Texte à lire.
28-09-2013 14:46 - A chacun son rêve

A chacun son rêve

Vous allez sans doute penser au célèbre « Dream » de Martin Luther King. Le seul dénominateur commun, est que mon rêve à moi, et son « Dream » à lui, se sont tous les deux réalisés.

Dans le temps, on donnait, au réveil, un morceau de sucre à tout celui qui relatait de bonnes ou belles choses « vécues » pendant le sommeil. Je n’ai pas eu cette faveur à l’époque, le sucre étant, comme toutes les autres, une denrée rare. Mais ce n’était qu’un différé. Il n’y a pas plus succulent que la saveur de l’accomplissement d’un rêve, fut-il un rêve éveillé.

L’heure était tardive, et la fatigue commençait à avoir raison de mon endurance. Le long voyage, en plein Ramadan, commençait à totaliser vingt-deux heures, y compris un intermède peu reposant à Casablanca.

Sans m’en rendre compte, je m’étais un peu assoupi, et à vrai dire, j’en avais fort besoin. Subitement, j’ai été retiré de ce léger sommeil, par la voie de l’hôtesse de l’air qui annonçait à tous « Mesdames et Messieurs, nous commençons notre descente vers l’aéroport Diori Hamani… ».

Je n’ai pas bien entendu la suite, et n’était pas tout à fait sûr d’avoir bien saisi le début, saccadé, en arabe. Je suis en bons termes avec cette langue, mais il y avait quelque chose dans ce que j’ai cru l’entendre dire qui ne me laissait point indifférent. Je voulais en être sûr. Je fus rapidement édifié quand elle répéta la même assertion, cette fois-ci en intelligible français. C’était bien l’aéroport Diori Hamani de Niamey.

Données extraites.
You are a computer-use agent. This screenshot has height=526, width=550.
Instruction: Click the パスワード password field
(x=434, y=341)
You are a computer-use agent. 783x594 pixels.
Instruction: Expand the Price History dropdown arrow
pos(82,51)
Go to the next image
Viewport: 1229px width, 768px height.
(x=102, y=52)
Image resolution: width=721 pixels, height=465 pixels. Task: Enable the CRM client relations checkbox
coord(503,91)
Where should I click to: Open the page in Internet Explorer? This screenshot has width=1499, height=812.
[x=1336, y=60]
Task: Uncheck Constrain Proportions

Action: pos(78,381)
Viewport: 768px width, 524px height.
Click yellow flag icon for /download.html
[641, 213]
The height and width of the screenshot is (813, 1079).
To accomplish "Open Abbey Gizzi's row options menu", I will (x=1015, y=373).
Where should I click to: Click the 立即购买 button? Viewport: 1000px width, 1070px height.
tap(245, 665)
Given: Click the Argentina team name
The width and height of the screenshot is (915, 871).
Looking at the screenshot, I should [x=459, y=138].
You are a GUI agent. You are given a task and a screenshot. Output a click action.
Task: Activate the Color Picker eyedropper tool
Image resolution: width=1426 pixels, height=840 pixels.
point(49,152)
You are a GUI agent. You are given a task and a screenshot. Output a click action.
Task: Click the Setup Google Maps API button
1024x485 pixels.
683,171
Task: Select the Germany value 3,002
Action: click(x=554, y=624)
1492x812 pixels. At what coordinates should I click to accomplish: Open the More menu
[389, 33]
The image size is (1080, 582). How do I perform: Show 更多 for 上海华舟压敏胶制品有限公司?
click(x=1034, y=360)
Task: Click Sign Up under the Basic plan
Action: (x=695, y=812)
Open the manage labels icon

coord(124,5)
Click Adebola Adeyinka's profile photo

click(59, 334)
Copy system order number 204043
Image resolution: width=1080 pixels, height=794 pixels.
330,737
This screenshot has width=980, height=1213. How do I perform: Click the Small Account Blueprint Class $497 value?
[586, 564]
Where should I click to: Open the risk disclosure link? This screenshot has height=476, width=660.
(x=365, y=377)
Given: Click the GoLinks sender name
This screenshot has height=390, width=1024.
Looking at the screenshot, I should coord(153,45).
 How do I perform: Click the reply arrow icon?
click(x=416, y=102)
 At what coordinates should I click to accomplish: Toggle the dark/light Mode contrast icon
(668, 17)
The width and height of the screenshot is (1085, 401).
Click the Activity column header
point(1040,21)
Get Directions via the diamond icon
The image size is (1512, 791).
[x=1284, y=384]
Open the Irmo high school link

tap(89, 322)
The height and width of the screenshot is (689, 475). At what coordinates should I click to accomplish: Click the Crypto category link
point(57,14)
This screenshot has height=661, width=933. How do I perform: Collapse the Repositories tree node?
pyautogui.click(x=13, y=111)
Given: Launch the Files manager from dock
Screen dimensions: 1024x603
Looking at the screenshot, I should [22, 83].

Problème à résoudre.
Dans le texte à lire, combien d'heures le long voyage en plein Ramadan totalisait-il ? Les données ne servent à rien ici.

Solution proposée.
Il totalisait vingt-deux heures, y compris un intermède peu reposant à Casablanca.